Зеркало


18+


11 июня, 2019

Взгляд изнутри. Врач скорой помощи.

В скорой помощи я работаю уже больше 20 лет. У нас есть местное разделение бригад: линейная, педиатрическая, кардиологическая, реанимационная и психоневрологическая. Я начинал санитаром на линейной, потом перешёл на кардиологическую, стал медбратом, вернулся на линейную, стал врачом — и опять перешёл на кардиологическую.

Мы ещё работаем как бригада интенсивной терапии — в принципе, она заменяет всех, кроме неврологов. Мы выезжаем как к обычным пациентам, так и на различные аварии и массовые ДТП. Обычно в экипаже два-три человека плюс водитель.

Чаще всего сюда идут ещё студентами, как на временную работу — тут своя экзотика, можно чему-то научиться, например, быстро принимать решения. И график более-менее свободный, не привязанный к месту. Раньше было именно так.

Я задержался на этой службе чуть дольше, чем другие. Зовут в стационар, но я не хочу уходить — эта работа мне по душе.

Последнее время количество вызовов растёт, интенсивность увеличивается, а вот число бригад сокращается. Раньше на 100 000 населения было 10 бригад, а сейчас на такое же количество пациентов — около семи.

В своё время считалось, что норма для кардиологической бригады — это восемь вызовов в сутки. Теперь 10 вызовов уже считается «лёгким» днём, 12 вызовов — среднее количество. В основном выходит 14-16 выездов за смену. Дополнительная нагрузка не оплачивается.

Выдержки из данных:
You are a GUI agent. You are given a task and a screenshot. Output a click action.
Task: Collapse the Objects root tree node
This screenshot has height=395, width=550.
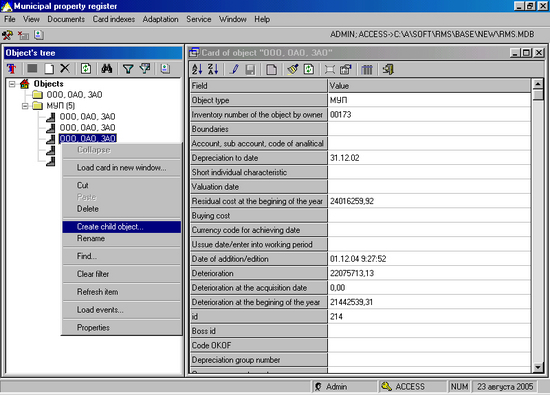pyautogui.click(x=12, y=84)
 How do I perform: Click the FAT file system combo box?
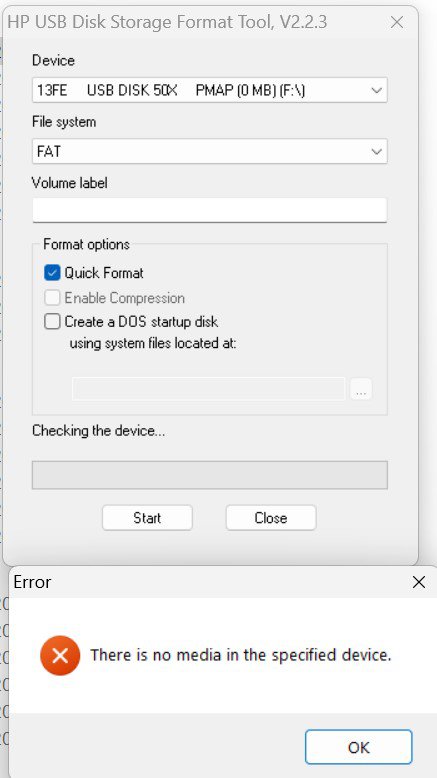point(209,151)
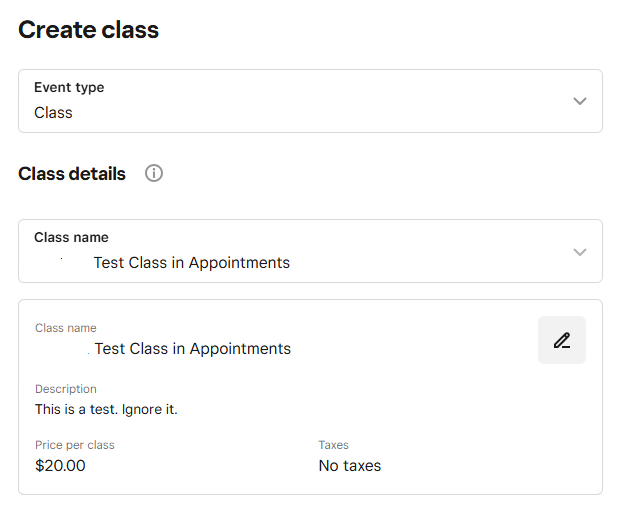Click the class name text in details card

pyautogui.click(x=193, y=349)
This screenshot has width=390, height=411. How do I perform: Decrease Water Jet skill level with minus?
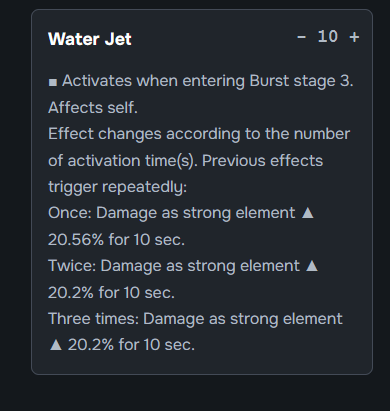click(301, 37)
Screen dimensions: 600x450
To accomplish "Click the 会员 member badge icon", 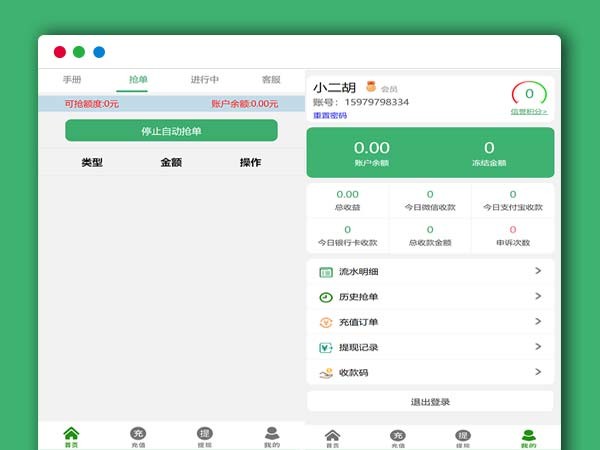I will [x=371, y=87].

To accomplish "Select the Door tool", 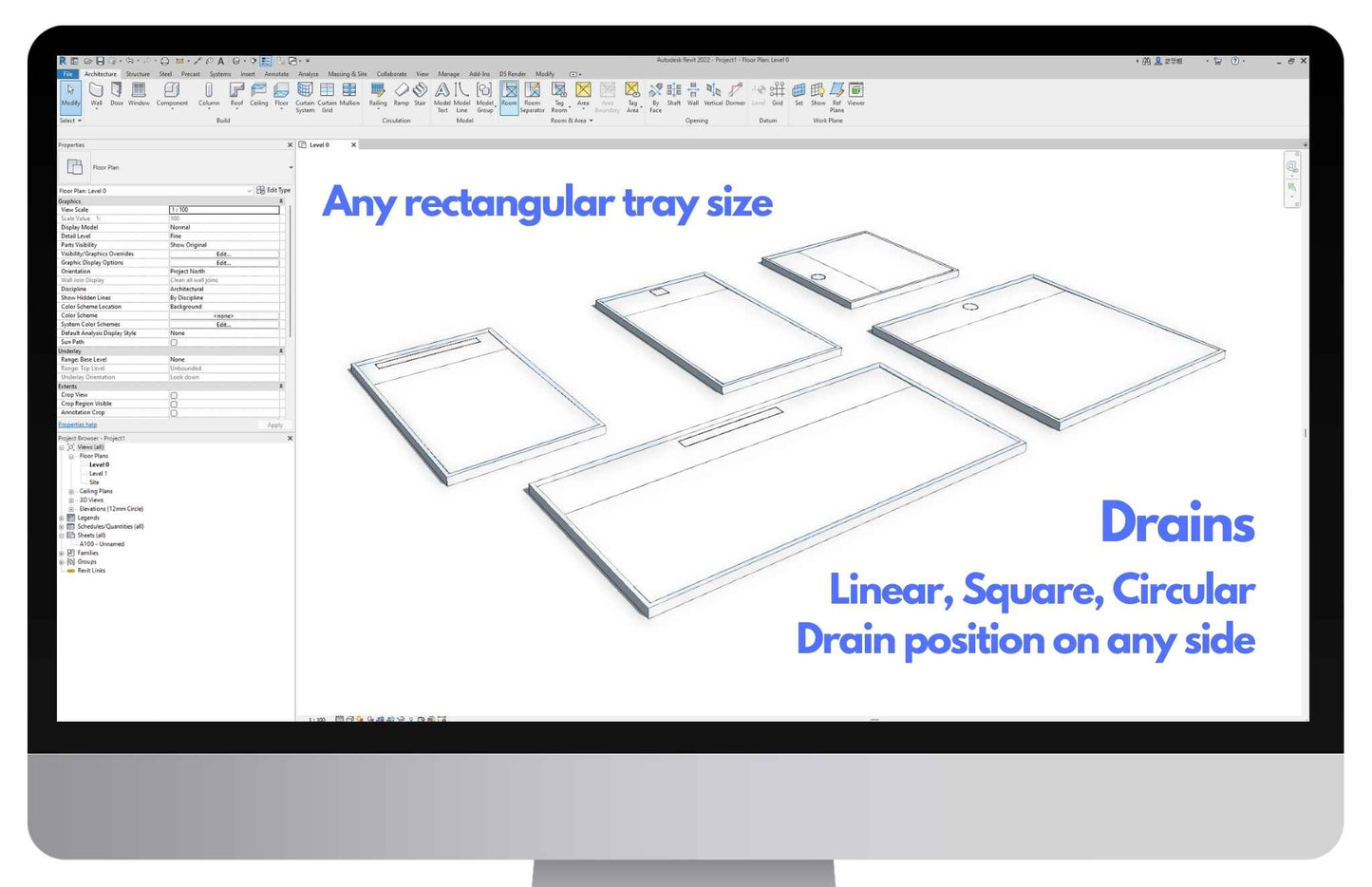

Задания »
1: Перепишите без изменений фрагмент текста о работе врача скорой помощи от слов «В скорой помощи» до слов «перешёл на кардиологическую.».
2: Ответьте по тексту о работе врача скорой помощи:
(а) Сколько лет автор работает в скорой помощи?
(б) Сколько бригад раньше приходилось на 100 000 населения?
(в) Сколько выездов за смену выходит в основном?
3: Переведите на английский язык предложение из текста о работе врача скорой помощи: «Обычно в экипаже два-три человека плюс водитель».

Ответы »
1:
В скорой помощи я работаю уже больше 20 лет. У нас есть местное разделение бригад: линейная, педиатрическая, кардиологическая, реанимационная и психоневрологическая. Я начинал санитаром на линейной, потом перешёл на кардиологическую, стал медбратом, вернулся на линейную, стал врачом — и опять перешёл на кардиологическую.

2:
(а) Больше 20 лет.
(б) 10 бригад.
(в) 14–16 выездов.

3: A crew usually consists of two or three people plus a driver.